═════ Passage to read
The 1938 construction of this bridge enabled communities from West and Southwest (Byars, Cole, Dibble, Paoli, Pauls Valley, Purcell, Rosedale, and Wayne) side of the river to reach the communities on the East side of the river (Lexington, Slaughterville, and Wanette). Traffic using the bridge allows trade and commerce to freely flow in this retail trade area of southern McClain County, southern Cleveland County, Southern Pottawatomie County, and northern area of Garvin County, and eastern portion of Grady county. The 2019 rebuilt bridge features the same design elements with concrete post and original circa 1938 design wrought iron railings which provide a separate pedestrian walkway offering sweeping views of the South Canadian River valley.

According to the Oklahoma Department of Transportation, "History was made Friday July 26, 2019  in Purcell and Lexington, just as it was more than 80 years ago when the two cities celebrated the grand opening of a new bridge connecting their communities. The new US 77 James C. Nance Memorial Bridge that links the twin cities, located less than one mile apart, fully opened to traffic with much fanfare on Friday, July 26, 2019, the culmination of a major two-year, expedited reconstruction project."

Historic site of Federal Courthouse for Indian Territory
The site of the now demolished U.S. Federal Courthouse for Indian Territory, at the east end of Main Street, is landmark site of the former court of jurisdiction for Indian Territory.  Prior to demolition, it was renovated into a car dealer showroom, later used at fitness center and finally a retail floral shop before it became structurally unsound and demolished. The territorial courthouse was established under the Nonintercourse Act. Beginning with the Dawes Act of 1887, Congress passed several laws designed to divide and allocate land between members of the Cherokee, Chickasaw, Choctaw, Creek and Seminole tribes in the Indian Territory (modern-day Oklahoma). As part of this scheme, subsequent legislation authorized a “Commission to the Five Civilized Tribes,” commonly known as the Dawes Commission, to determine the citizenship of Native Americans claiming membership in these tribes. Unsuccessful applicants were entitled to appeal to the United States District Court for Indian Territory which was located on the east end of  Main Street in Purcell OK.

Education
 A $14 million public high school campus facility was constructed in 2007–2008. The new junior high school facility on N. Green Avenue is newly constructed with adequate storm shelter for both junior high and adjacent high school building facility. Elementary and Intermediate school facilities are located on North Ninth street.

Infrastructure

Parks and recreation
 Brent Bruehl Memorial Golf Course. Named to honor a popular and talented Purcell High School golfer whose life was ended by cancer in the mid-1970s.  The golf course is located with the municipal pool on a rolling area near Purcell Lake.
 Veterans Memorial Park was established downtown across from City Hall. Recent granite memorial pavers and nameplate memorial was constructed by the City of Purcell workers in cooperation with the local Rotary Club and American Legion, on Main Street.
══════════
═════ Information provided
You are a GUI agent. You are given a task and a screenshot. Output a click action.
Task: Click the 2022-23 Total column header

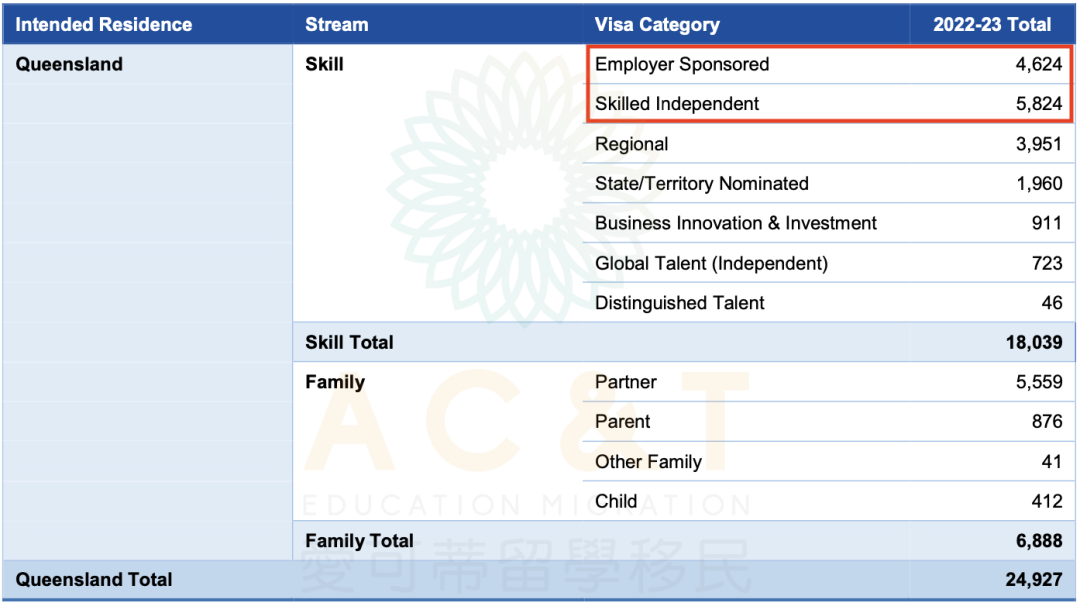(x=992, y=25)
══════════
• [Required work]:
1 > List every tribe that the Purcell passage names in connection with land allocation in Indian Territory.
2 > Retype the Purcell passage, everything from "Parks and recreation" down to "near Purcell Lake.".
3 > Write what comes next in the Purcell passage, picking up after its final sentence.
The data come from a different source than the Purcell passage.

• [Responses for each task]:
1 > Cherokee, Chickasaw, Choctaw, Creek, Seminole

2 >
Parks and recreation
 Brent Bruehl Memorial Golf Course. Named to honor a popular and talented Purcell High School golfer whose life was ended by cancer in the mid-1970s.  The golf course is located with the municipal pool on a rolling area near Purcell Lake.

3 >
Transportation
Purcell's train station is located at the lower level of the hill at east Main Street, and has daily rail service provided by Amtrak's Heartland Flyer north to Norman and Oklahoma City, and south to Pauls Valley, Ardmore, Gainesville, and Fort Worth.  In Fort Worth, passengers can connect to Amtrak's Texas Eagle. Interstate 35 runs north–south on the west edge of Purcell.  The town is also served by U.S. Highway 77, State Highway 39, and State Highway 74.  In addition, ODOT maintains State Highway 77C in downtown Purcell, a route which is not marked.

Purcell Municipal-Steven E. Shephard Field (Airport ID: 303) has a paved runway just over 3000 feet.  The facility was renamed from Purcell Municipal Airport in 2005 to honor a Purcell High School alumnus who became a U.S. pilot and flight instructor and lost his life in the Iraq War.

Health care
Purcell has two local medical facilities, Purcell Municipal Hospital (PMH) a 50-bed acute care facility and emergency room, is located on the north side of the city. An urgent care/minor emergency clinic is in nearby building. PMH is owned by the City of Purcell and operated by the Purcell Hospital Authority. The hospital ended surgery services in 2018 and PMH has a referral arrangement and joint management agreement with Saint Anthony Hospital of Oklahoma City. A new approximately $14 million PMH hospital facility with upgraded technology and adjacent new doctor's offices began construction in Summer 2020.

The Chickasaw Purcell Clinic is operated by the Chickasaw Nation Indian Health Service, and owned by The Chickasaw Nation. The clinic, located on the fast-growing south end of Purcell near the Walmart supercenter, has a contract with the U. S. Government. The Purcell Clinic serves members of all 573 federally recognized Native American Tribes with healthcare and prescriptions free of charge. The Purcell Clinic facility includes a drive through pharmacy for the convenience of patients. The Chickasaw Purcell Clinic refers patients to Carl Albert Hospital in Ada.

Media
In 2016, The City of Purcell was assigned a FCC License for Low Power FM radio station KQTR-LP on 93.9. It plays Variety format.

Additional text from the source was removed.